Integrating economic measures
Although accounting for environmental stocks and flows is useful and should be encouraged, none of the accounts on their own drive home the link between economic activity and the environment. Without a broader, more systemic framing, it remains easy to see the environment as a set of separable components, which are external to the economy.
This siloed view is reinforced in our approaches to environmental measurement. Experts in soil, water, biodiversity and the climate all establish their particular approaches, without consideration for how their data can be used and applied in an integrated way.
To create this more holistic view, SEEA has recently been extended to account for ecosystems and biodiversity. The resulting accounting framework melds human production and consumption with the benefits provided by environmental ecosystems. These include the provision of timber, fish and water, the filtration of air and water, carbon sequestration and cultural and amenity services. Sustaining this requires maintaining our natural capital.
Ecosystem accounting thus gives a platform for a full integration of nature with standard economic data on production, income and wealth.
This advance has allowed for more engagement with experts in other fields – economics, statistics, ecological and biophysical sciences, geography and accounting. Together, the experts involved have worked to create a common understanding and language for the considerable depth of knowledge that exists in each “silo”. Ecosystem accounting projects can now been found all over the world at national and local scales. They are taking place in many developed countries but examples are also present in less statistically advanced countries such as the Philippines, Peru, Uganda and Mexico.
In Australia, the ABS is developing ecosystem accounts for the Great Barrier Reef and the SEEA EEA framework has been applied extensively in Victoria in various contexts, for example to support the recent State of the Bays report and in the assessment of Victoria’s national parks. Indeed, in Victoria, environmental-economic accounting is a key feature in its recently released strategic plans for biodiversity and the provision of clean air and water.

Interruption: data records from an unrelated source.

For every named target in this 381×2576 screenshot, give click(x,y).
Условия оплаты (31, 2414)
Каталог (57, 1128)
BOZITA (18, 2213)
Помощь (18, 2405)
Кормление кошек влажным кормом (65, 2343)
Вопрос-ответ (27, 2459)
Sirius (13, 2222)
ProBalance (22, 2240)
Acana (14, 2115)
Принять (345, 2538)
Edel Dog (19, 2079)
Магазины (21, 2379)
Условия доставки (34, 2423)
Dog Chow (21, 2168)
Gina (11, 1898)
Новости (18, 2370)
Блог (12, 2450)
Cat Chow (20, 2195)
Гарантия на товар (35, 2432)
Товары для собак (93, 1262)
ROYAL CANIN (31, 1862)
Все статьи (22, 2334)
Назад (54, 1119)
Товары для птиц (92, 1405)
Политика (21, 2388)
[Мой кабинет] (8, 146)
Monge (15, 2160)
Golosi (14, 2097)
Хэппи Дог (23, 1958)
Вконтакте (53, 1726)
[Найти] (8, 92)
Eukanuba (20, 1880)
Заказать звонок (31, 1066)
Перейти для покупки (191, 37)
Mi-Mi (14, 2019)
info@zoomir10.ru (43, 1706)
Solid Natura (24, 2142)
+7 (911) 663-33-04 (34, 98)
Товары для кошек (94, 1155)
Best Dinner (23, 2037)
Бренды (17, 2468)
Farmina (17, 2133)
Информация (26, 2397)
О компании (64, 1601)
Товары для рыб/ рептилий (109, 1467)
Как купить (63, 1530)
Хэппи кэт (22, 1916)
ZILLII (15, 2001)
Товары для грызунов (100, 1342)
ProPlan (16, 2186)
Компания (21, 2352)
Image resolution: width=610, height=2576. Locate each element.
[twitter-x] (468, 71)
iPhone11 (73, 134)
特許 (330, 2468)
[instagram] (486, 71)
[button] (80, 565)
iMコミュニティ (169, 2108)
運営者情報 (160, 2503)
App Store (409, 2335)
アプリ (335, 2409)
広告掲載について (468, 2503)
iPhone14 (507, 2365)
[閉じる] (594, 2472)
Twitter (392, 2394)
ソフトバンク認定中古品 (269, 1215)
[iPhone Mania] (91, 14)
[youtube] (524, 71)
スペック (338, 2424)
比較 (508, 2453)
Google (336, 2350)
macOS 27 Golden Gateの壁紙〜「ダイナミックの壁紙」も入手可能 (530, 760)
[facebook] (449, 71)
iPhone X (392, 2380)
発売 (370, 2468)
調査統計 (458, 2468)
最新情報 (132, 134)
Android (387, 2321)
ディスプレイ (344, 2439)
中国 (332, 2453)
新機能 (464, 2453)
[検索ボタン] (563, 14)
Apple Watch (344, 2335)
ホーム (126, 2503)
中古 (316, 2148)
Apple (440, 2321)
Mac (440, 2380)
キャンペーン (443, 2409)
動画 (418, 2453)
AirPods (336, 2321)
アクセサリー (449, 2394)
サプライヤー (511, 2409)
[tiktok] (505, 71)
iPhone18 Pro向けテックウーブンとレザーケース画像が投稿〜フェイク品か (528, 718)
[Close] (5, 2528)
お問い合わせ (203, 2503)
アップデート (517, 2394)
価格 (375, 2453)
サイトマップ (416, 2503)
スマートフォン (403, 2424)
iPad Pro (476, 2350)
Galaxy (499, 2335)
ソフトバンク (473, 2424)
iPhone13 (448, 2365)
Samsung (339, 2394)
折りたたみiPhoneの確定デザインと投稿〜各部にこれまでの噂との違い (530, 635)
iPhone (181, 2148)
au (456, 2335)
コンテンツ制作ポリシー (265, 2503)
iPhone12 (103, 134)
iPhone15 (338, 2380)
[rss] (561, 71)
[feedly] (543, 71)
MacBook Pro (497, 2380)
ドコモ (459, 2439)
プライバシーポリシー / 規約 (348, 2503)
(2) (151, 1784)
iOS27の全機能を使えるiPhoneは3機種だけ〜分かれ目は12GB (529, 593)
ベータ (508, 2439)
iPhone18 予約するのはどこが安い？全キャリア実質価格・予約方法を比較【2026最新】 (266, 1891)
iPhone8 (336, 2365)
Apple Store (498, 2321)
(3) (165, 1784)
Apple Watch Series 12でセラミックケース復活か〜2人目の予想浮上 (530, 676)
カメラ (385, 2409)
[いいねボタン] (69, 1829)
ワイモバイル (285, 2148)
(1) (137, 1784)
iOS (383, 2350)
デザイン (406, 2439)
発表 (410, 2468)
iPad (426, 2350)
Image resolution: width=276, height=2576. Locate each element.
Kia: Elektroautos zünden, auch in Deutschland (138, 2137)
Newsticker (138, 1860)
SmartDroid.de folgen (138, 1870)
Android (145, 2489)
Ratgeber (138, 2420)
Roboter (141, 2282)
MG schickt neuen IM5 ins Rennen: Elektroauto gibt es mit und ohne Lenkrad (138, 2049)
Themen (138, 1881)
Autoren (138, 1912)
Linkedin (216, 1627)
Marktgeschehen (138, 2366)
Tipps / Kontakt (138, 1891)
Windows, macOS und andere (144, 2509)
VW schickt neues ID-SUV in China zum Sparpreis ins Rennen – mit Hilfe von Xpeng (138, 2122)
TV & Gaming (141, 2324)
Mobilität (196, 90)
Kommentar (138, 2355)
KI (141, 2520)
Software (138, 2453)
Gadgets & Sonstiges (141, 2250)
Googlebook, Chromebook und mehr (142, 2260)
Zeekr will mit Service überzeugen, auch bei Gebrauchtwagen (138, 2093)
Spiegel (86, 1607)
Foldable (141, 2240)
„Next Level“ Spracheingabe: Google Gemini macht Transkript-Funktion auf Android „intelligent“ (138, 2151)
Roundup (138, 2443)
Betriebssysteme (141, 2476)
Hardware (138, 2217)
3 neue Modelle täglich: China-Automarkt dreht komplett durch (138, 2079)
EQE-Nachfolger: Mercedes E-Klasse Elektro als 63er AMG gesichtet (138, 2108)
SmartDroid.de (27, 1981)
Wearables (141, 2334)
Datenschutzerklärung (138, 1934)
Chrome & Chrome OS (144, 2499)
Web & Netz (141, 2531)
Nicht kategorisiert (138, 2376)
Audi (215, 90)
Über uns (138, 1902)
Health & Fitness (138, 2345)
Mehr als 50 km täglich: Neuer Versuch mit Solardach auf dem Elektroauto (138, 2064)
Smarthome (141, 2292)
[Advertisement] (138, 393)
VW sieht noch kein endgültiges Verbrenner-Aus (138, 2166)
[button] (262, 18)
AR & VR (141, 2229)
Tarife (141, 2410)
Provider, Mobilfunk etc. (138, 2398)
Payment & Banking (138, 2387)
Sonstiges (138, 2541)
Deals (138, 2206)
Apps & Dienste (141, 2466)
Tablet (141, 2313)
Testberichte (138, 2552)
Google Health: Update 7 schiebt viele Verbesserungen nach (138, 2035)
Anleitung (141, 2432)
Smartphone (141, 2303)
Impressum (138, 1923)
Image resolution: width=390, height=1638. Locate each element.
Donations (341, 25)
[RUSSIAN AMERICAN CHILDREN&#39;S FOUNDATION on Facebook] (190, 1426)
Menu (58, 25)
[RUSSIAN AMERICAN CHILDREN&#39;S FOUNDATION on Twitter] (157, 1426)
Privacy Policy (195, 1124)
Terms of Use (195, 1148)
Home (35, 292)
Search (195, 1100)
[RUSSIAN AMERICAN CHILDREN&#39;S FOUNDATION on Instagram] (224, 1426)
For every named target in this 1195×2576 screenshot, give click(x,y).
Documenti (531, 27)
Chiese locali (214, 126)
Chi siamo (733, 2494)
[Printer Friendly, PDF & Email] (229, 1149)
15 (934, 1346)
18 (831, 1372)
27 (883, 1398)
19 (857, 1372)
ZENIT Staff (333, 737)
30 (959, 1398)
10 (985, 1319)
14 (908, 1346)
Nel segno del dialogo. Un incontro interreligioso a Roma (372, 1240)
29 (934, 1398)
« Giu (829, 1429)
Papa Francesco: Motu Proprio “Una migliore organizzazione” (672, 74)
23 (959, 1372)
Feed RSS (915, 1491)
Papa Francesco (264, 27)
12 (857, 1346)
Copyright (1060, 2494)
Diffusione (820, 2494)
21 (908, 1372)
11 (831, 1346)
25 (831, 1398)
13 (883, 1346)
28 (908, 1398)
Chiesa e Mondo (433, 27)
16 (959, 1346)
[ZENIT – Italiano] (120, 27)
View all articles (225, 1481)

Building on all of these developments, in November 2016 , Australia’s environment ministers “agreed to work together to develop a common national approach to environmental accounts”.
Closing the circle
However, while the recent advances in environmental-economic accounting have opened new possibilities, much work still remains. Measuring and accounting for our natural capital is only part of the story. We must integrate the information into the analytical tools and models that decision makers use. We must report natural capital measures in budget statements and annual reports. And, most importantly, we must use the information to build the conversation about the inherent connection between natural capital and economic activity.
The standard set of financial and economic data in the national accounts and corporate reports cannot be regarded as best practice any longer. Australia is a mature and wealthy society, the next step must be investment by governments and corporations in systems to account for natural capital and hence give themselves a complete set of information for economic decision making.